- _WHAT IS EXPECTED_:
Report each line of the material below where the word "Task" can be found.

- _SOURCE DATA_:
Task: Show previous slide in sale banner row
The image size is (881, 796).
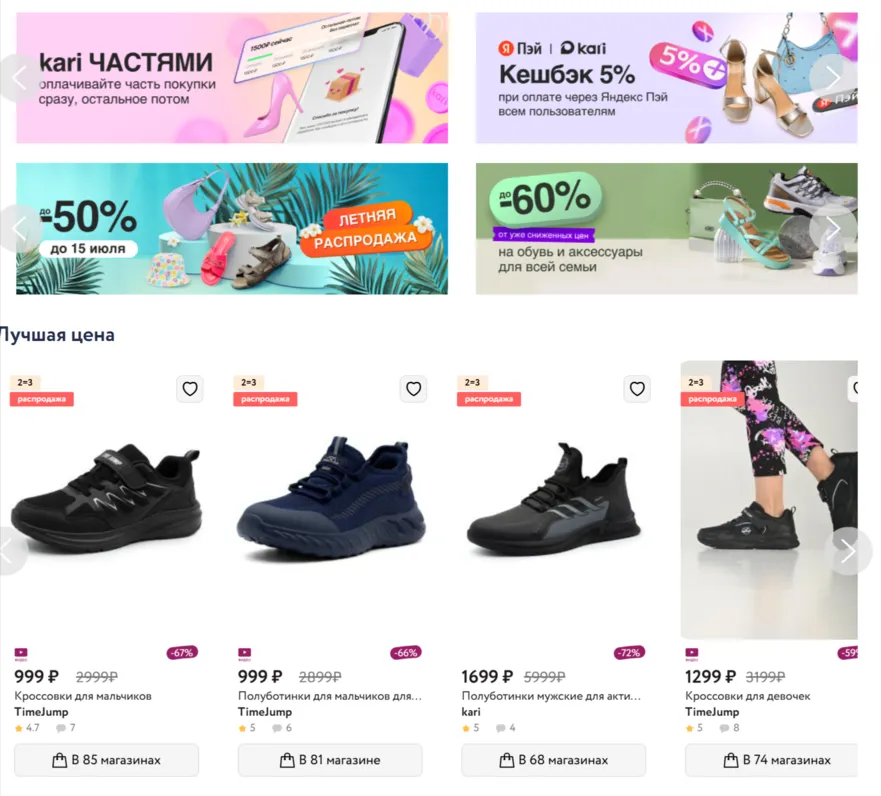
...
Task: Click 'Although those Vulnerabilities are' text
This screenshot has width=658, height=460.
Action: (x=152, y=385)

- _ANSWER SPACE_:
Task: Show previous slide in sale banner row
Task: Click 'Although those Vulnerabilities are' text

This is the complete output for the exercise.